In high-performance computing, sums, products, etc are often calculated using a \"parallel reduction\" that takes n elements and completes in O(log n) time
I don't think a list is the right data type for this. Because it's just a linked list, the data will necessarily be accessed sequentially. Although you can evaluate the items in parallel, you won't gain much in the reduction step. If you really need a List, I think the best function would be just
parFold f = foldl1' f . withStrategy (parList rseq)
or maybe
parFold f = foldl1' f . withStrategy (parBuffer 5 rseq)
If the reduction step is complex, you might get a gain by subdividing the list like this:
parReduce f = foldl' f mempty . reducedList . chunkList . withStrategy (parList rseq)
where
chunkList list = let (l,ls) = splitAt 1000 list in l : chunkList ls
reducedList = parMap rseq (foldl' f mempty)

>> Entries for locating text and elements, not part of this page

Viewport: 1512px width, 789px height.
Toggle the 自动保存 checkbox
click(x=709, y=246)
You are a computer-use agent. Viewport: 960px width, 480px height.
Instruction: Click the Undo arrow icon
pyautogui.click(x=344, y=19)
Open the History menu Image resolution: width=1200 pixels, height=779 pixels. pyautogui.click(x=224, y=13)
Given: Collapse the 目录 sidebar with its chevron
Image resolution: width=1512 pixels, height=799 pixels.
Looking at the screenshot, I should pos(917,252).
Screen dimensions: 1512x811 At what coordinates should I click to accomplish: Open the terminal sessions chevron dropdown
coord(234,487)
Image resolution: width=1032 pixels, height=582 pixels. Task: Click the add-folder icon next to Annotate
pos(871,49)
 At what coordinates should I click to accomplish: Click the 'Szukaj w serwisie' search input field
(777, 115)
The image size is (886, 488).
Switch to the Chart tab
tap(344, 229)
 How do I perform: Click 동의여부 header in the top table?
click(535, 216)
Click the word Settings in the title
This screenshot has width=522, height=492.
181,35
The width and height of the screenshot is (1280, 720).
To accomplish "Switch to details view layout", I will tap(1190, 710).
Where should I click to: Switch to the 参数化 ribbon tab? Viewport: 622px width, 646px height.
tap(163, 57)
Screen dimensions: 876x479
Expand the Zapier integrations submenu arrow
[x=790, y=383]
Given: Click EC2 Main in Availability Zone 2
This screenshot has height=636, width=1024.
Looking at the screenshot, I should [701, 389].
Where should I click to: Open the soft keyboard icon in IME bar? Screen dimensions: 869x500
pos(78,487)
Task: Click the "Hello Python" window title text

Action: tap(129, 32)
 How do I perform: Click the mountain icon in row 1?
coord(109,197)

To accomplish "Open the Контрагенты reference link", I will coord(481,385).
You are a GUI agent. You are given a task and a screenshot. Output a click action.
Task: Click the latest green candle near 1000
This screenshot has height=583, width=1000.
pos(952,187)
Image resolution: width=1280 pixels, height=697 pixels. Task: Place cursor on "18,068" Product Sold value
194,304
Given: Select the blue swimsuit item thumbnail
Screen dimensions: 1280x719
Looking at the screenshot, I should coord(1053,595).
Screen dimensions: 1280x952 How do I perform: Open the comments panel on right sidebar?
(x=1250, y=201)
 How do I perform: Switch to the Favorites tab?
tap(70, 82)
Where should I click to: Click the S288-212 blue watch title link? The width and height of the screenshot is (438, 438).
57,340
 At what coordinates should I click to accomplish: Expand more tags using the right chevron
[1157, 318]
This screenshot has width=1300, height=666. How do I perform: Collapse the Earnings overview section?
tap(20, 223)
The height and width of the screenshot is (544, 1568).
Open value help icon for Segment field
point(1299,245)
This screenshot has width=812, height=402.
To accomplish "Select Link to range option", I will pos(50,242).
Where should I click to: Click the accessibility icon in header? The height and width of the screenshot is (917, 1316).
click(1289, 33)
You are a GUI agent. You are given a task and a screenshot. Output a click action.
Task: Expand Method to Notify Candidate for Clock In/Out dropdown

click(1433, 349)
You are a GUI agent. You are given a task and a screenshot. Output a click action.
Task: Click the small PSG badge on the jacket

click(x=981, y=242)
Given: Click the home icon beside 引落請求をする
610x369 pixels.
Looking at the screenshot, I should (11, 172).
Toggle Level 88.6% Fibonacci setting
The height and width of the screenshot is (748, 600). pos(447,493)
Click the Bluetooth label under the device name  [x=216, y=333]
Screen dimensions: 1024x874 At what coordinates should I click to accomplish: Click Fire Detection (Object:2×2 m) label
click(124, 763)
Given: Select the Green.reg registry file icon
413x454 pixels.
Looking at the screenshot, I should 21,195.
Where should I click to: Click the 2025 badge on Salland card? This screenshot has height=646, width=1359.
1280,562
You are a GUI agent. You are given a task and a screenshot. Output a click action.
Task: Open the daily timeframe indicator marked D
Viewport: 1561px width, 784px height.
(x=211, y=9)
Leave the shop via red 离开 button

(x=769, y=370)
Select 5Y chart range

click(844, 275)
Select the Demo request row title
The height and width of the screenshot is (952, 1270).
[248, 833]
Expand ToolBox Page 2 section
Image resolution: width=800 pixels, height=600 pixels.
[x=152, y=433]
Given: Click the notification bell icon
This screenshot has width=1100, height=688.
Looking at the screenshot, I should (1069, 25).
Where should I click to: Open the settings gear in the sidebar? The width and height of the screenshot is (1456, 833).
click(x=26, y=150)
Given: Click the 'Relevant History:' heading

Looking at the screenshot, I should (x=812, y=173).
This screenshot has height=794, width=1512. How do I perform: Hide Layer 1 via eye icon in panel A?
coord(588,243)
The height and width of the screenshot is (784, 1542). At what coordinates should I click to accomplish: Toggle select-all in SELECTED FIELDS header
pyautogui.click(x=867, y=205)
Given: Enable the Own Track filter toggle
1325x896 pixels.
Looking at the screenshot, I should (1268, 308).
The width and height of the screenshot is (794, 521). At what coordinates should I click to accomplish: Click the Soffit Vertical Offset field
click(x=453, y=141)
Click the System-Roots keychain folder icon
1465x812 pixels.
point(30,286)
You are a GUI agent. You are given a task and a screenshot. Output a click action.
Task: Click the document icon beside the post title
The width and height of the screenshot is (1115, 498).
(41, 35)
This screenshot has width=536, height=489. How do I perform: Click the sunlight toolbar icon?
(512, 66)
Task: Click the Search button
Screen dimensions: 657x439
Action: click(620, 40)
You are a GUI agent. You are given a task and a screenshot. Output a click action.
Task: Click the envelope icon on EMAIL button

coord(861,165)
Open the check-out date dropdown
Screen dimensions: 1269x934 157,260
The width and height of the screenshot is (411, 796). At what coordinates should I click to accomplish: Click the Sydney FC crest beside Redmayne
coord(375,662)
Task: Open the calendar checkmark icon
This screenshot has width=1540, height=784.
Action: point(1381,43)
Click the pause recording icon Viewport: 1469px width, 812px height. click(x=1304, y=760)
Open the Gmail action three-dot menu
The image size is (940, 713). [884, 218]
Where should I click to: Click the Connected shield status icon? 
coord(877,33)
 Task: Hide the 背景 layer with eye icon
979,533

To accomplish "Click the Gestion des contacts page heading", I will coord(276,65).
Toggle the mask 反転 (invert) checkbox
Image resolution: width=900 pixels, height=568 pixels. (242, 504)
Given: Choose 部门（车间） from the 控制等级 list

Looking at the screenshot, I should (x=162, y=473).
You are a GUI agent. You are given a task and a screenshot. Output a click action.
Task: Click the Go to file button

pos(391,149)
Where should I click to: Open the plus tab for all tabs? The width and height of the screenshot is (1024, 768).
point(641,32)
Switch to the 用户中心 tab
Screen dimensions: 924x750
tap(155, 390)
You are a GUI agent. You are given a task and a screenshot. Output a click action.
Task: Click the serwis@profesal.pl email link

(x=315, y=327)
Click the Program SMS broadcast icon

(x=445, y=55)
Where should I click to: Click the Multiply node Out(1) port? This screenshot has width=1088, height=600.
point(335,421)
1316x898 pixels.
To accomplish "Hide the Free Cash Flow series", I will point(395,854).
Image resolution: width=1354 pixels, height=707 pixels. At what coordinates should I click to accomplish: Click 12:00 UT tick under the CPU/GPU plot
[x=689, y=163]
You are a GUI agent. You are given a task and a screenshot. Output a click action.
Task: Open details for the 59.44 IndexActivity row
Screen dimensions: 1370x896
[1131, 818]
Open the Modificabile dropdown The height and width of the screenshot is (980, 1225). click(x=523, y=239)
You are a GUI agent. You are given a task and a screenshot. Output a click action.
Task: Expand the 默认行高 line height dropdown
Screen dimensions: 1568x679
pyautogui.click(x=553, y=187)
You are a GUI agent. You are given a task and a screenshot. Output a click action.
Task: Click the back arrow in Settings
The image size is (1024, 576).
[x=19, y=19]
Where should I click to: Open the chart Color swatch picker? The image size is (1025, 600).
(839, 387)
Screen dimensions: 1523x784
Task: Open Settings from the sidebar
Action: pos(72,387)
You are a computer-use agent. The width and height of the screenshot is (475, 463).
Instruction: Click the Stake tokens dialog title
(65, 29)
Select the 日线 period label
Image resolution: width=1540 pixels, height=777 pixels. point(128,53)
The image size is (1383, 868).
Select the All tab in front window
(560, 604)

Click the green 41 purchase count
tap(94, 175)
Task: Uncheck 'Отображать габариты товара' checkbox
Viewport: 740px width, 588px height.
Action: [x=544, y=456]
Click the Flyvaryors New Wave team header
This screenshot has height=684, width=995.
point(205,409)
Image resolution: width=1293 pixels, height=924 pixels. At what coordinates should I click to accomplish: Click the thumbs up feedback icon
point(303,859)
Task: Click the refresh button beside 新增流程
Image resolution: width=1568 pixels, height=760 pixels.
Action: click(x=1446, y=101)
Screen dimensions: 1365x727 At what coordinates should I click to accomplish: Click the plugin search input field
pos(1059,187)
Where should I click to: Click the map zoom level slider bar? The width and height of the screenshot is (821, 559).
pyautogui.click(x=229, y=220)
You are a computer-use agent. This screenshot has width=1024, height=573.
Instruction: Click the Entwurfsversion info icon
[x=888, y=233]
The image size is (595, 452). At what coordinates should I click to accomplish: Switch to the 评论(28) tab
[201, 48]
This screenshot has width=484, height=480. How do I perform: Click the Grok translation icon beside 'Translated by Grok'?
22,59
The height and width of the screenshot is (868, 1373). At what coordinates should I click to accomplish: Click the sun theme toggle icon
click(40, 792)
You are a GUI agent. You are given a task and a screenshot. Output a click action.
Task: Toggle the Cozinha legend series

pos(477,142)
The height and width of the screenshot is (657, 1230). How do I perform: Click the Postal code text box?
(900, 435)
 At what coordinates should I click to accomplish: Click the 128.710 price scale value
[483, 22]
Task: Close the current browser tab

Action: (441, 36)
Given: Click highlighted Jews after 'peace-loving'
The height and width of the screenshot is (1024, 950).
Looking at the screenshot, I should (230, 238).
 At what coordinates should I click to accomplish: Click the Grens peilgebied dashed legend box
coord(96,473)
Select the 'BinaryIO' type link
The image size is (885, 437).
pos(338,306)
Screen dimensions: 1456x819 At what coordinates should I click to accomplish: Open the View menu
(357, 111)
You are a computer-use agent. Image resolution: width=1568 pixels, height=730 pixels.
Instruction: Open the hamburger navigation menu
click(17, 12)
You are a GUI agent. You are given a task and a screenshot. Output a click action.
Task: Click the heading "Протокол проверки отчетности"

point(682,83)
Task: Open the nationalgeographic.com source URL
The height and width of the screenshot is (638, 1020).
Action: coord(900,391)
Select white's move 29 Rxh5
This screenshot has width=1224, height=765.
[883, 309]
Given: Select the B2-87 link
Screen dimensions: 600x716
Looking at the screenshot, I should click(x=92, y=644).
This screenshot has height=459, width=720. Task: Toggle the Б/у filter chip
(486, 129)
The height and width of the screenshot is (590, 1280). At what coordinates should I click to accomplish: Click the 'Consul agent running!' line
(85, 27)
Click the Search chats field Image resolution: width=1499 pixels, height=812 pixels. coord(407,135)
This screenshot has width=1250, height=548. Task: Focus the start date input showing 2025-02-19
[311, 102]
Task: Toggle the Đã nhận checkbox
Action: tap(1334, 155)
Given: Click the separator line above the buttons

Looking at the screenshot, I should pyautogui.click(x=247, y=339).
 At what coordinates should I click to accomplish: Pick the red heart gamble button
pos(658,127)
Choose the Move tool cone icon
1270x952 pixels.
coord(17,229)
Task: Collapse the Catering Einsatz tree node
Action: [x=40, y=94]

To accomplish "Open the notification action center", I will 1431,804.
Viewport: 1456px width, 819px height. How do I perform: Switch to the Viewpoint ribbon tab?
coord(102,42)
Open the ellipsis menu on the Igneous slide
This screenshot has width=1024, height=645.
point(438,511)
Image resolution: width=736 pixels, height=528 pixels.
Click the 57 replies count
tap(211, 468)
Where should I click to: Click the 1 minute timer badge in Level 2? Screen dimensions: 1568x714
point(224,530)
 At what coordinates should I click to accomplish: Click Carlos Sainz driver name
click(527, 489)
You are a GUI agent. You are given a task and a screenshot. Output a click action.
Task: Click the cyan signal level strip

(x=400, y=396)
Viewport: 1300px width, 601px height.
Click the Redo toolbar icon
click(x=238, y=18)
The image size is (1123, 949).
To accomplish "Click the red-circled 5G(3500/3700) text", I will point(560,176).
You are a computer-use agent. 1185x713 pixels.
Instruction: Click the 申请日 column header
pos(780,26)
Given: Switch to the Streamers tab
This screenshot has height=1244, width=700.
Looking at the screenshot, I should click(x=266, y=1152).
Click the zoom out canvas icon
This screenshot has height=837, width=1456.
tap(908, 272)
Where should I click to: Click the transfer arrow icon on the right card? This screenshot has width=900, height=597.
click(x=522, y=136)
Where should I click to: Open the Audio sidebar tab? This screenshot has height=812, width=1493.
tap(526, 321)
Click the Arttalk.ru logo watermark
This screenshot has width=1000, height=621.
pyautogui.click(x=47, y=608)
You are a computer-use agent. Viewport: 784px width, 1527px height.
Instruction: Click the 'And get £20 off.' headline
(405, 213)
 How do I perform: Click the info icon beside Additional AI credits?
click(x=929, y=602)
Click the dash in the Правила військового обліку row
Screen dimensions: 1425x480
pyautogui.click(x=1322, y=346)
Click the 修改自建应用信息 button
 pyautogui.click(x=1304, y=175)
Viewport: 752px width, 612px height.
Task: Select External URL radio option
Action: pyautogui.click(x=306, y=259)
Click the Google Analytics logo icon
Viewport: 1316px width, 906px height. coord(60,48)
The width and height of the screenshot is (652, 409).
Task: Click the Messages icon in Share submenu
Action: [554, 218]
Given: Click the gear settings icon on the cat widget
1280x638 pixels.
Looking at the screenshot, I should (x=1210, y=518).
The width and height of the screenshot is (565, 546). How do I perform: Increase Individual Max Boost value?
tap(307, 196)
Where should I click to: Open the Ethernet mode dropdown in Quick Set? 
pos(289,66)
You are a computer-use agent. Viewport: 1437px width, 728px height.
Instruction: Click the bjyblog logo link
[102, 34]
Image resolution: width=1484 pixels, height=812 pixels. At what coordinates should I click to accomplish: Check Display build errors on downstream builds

I've taken the liberty of assuming your data is a Monoid
for mempty, if this isn't possible you can either replace mempty with your own empty type, or worse case use foldl1'
.
There are two operators from Control.Parallel.Strategies
in use here. The parList
evaluates all items of the list in parallel. After that, the chunkList
divides the list into chunks of 1000 elements. Each of those chunks is then reduced in parallel by the parMap
.
You might also try
parReduce2 f = foldl' f mempty . reducedList . chunkList
where
chunkList list = let (l,ls) = splitAt 1000 list in l : chunkList ls
reducedList = parMap rseq (foldl' f mempty)
Depending on exactly how the work is distributed, one of these may be more efficient than the others.
If you can use a data structure that has good support for indexing though (Array, Vector, Map, etc.), then you can do binary subdivisions for the reduction step, which will probably be better overall.